_Texto proporcionado_
....

Hace 75 años tuvo lugar uno de los acontecimientos más trascendentales de la historia del siglo XX. La escena es famosa y ha sido relatada en repetidas ocasiones por novelistas, documentalistas, historiadoras y políticos. En las últimas horas del 14 de agosto de 1947, en una sesión nocturna de la Asamblea Constituyente de India—un cuerpo formado por representantes de las distintas comunidades de India, incluyendo, entre otros, al líder de las castas bajas B. R. Ambedkar y al dirigente del Congreso Nacional Indio Jawaharlal Nehru—se anunció que el colonialismo británico en el subcontinente había llegado a su fin. Después de décadas de insurgencia anticolonial, hambrunas, guerras mundiales e innumerables debates, la India Británica dejaba de existir para dar paso a la creación de dos repúblicas independientes: India y Pakistán.
La responsabilidad de dirigir al aún por nacer pueblo de India en aquella irrepetible ocasión recayó en Jawaharlal Nehru, un abogado de porte patricio, aguda inteligencia e inclinaciones socialistas. “Hace años”, comenzó Nehru, “hicimos una cita con el destino, y ahora el momento ha llegado de cumplir nuestra promesa (…). En punto de la media noche, mientras el mundo duerme, India despertará a su vida y su libertad. Se aproxima un momento, de esos que aparecen rara vez en la historia, en el que caminaremos de lo viejo a lo nuevo, en el que una era llega a fin, y en el que el alma de una nación, largamente reprimida, se pronuncia”.

....

_Objetivos_
A - Edita el texto sobre la independencia de India en todo lo que va desde "Hace 75 años" hasta "India y Pakistán.", sustituyendo "Asamblea Constituyente" por "Asamblea Nacional".
B - Continúa el texto sobre la independencia de India a partir de su última oración.

_Datos de origen_
....

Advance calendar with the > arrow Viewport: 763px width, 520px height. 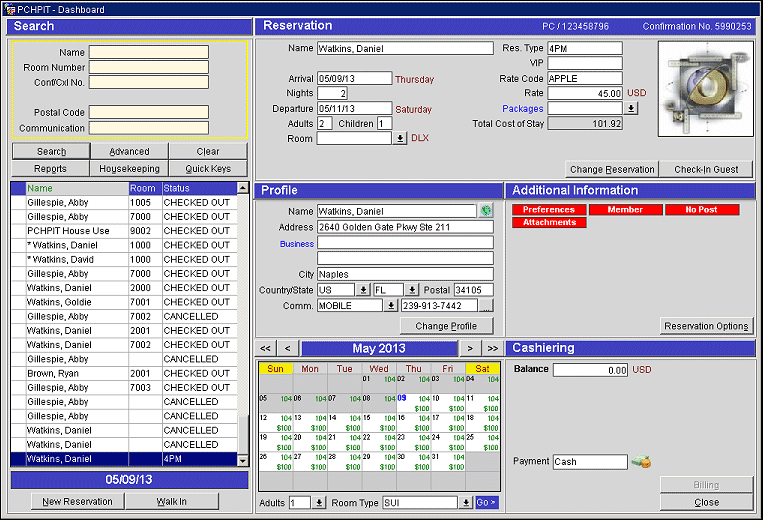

....

_Respuestas del ejercicio_
A -
Hace 75 años tuvo lugar uno de los acontecimientos más trascendentales de la historia del siglo XX. La escena es famosa y ha sido relatada en repetidas ocasiones por novelistas, documentalistas, historiadoras y políticos. En las últimas horas del 14 de agosto de 1947, en una sesión nocturna de la Asamblea Nacional de India—un cuerpo formado por representantes de las distintas comunidades de India, incluyendo, entre otros, al líder de las castas bajas B. R. Ambedkar y al dirigente del Congreso Nacional Indio Jawaharlal Nehru—se anunció que el colonialismo británico en el subcontinente había llegado a su fin. Después de décadas de insurgencia anticolonial, hambrunas, guerras mundiales e innumerables debates, la India Británica dejaba de existir para dar paso a la creación de dos repúblicas independientes: India y Pakistán.

B -
La independencia de la India fue el resultado de uno de los movimientos sociales más potentes e importantes de la historia. Asociado con el liderazgo de M. K. Gandhi, el movimiento anticolonial indio, que se nutrió de incontables corrientes que iban desde el internacionalismo comunista hasta la movilización de sectores empresariales, campesinos y obreros, logró canalizar la devoción y energías de cientos de millones de personas a lo largo de más de medio siglo. Alzamientos armados, resistencia pasiva, boicot comercial, huelgas, marchas y desobediencia civil masiva, todas encontraron su sitio al interior de este movimiento que desquebrajó al rancio edificio del imperialismo británico e inauguró la ola de descolonización que transformaría la geografía, geopolítica y horizonte ideológico y cultural de la mayoría de las personas del mundo durante las siguientes décadas. Opacado por la fijación historiográfica con eventos protagonizados por actores y sociedades europeas como la Segunda Guerra Mundial y la llamada “Guerra Fría”, la independencia de India constituye sin duda uno de los momentos cúspides de la lucha por la justicia, la igualdad y la libertad de los últimos siglos.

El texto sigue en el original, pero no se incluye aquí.